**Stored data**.
- Opening Delimiter -
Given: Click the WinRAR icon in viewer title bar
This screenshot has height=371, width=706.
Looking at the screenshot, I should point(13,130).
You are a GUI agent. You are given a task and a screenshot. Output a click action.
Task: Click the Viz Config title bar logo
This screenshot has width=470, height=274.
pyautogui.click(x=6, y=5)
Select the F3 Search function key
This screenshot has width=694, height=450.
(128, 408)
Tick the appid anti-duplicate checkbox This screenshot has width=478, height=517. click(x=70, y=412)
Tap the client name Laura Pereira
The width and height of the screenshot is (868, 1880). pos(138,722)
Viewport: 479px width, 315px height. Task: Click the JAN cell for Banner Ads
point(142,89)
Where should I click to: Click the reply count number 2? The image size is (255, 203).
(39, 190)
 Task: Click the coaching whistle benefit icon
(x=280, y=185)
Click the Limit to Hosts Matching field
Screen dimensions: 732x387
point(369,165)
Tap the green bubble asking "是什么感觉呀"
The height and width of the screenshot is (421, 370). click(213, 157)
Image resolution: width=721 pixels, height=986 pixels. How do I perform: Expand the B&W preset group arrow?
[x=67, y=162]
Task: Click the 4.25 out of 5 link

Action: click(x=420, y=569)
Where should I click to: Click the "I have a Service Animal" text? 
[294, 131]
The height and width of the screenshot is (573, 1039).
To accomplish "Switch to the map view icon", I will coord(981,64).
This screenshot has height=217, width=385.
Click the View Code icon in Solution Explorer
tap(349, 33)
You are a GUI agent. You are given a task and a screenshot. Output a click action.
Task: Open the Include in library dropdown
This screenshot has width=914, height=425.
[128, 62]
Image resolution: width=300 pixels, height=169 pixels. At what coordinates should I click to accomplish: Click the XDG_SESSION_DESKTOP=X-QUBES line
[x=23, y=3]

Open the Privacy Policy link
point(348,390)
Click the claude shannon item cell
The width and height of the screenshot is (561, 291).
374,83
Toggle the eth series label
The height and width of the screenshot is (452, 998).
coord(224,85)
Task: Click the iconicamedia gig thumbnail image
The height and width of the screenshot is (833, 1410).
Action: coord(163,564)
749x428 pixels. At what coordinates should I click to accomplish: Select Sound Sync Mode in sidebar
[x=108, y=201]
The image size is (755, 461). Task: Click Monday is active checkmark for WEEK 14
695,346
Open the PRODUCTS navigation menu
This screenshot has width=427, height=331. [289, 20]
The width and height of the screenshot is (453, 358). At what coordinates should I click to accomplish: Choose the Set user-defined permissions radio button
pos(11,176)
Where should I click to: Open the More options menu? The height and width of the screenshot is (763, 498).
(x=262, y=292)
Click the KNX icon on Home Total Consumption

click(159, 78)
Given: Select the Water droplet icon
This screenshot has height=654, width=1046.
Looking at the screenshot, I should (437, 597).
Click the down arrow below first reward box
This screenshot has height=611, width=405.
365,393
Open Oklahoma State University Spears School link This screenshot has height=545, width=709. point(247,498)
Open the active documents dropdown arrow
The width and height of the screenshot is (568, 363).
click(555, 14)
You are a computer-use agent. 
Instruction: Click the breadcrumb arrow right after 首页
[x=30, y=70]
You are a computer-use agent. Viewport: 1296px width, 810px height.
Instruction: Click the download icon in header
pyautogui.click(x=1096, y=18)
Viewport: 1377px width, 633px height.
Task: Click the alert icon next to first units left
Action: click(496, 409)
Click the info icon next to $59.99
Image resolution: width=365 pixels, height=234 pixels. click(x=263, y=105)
- Closing Delimiter -
**EXERCISE DIRECTIONS**. In how many lines of the data does the string "computer" appear? Only the number should be given.

**ANSWER SECTION**. 2